アルテミシアは力無く城を指差すと告げました。

「お行きなさい……ユグドラシルの封印はこの城の地下に造られている、包力に目覚めたツヴァイトークなら自然と惹かれ合い導かれるでしょう、私の戦いはここまでです」

「勝手を言わないで!」

私は自然とアルテミシアの胸倉を掴み上げていました、躊躇なく法衣を引き千切らんばかりの力が篭らせながら至近距離で怒鳴るつけてやる。
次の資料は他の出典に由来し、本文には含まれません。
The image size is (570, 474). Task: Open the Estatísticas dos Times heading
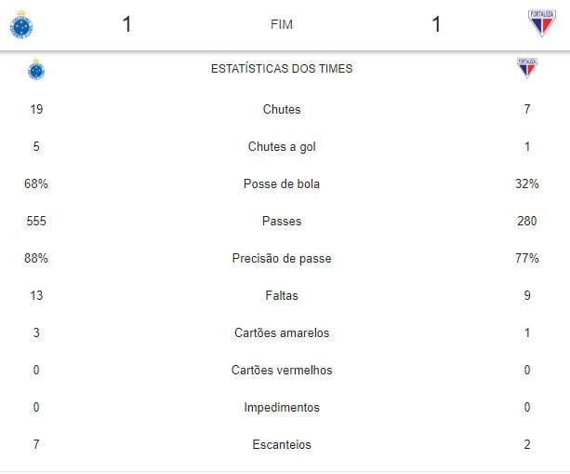(282, 69)
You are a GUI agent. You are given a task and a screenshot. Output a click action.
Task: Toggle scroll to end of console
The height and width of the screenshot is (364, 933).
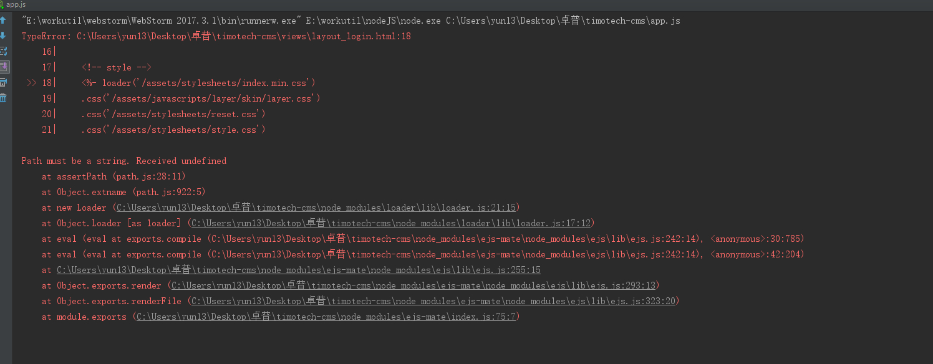click(4, 67)
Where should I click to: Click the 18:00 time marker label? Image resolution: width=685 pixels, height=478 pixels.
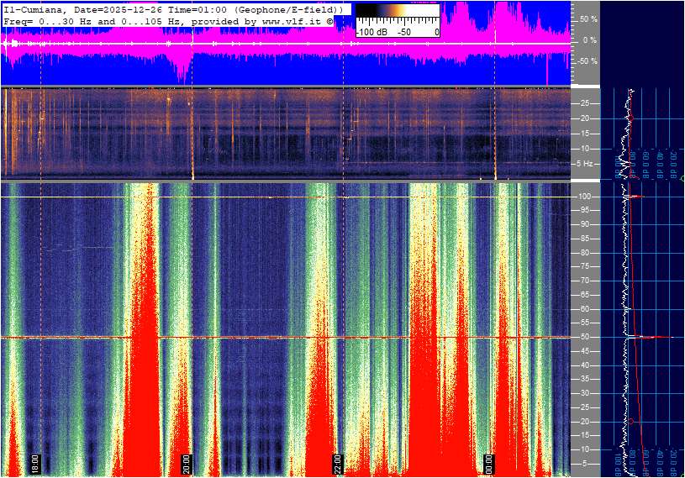(x=35, y=463)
「恋の方も正々堂々と勝負を着けるって、そうでなくちゃ私もアルテミシアも納得なんて出来ないでしょ!」

「本気ですか……どちらにせよ私は罪人です、事が済んだらもう表の世界には帰れない……」

「そんな事はどうでもいい、貴女は自分で言ったんじゃない! 産まれて初めて心の底から手に入れたいと願ったお方なんですよ、そう簡単に諦めてたまるものですかって! だったらその気持ちだけでも折らずに持ち続けなさい、それが恋敵ってものでしょう!」

「……っ!」

アルテミシアの肩からガクリと力が抜けて暫く無言でいた彼女でしたが、もう一度顔を上げた時には敗北の色は影すら残っていない。

「言わせておけばこのメイド風情が!」

アルテミシアも私の胸ぐらを掴み返してきて。

「ならば誓いなさい、必ずベルクリッド様を救ってみせるって! もしあの方が命を落とす事があれば許さないから!」

「言われなくてもそのつもりです、高飛車貴族はここでじっと待っていなさい!」

ばちん! 互いに空いている手で相手の頰に平手打ちをかましたら、どうしてか笑みが漏れていた。

こんな時に不躾かもしれませんがきっと私達はお互いを認め合ったんです。

「ここで待っていなさい、次会うときは小父様も一緒です」

「ええ、アイリスさんはともかくベルクリッド様の無事だけは祈っています」

好敵手の皮肉を背にして私は駆けていく、大切な人が戦っている場所に向けて。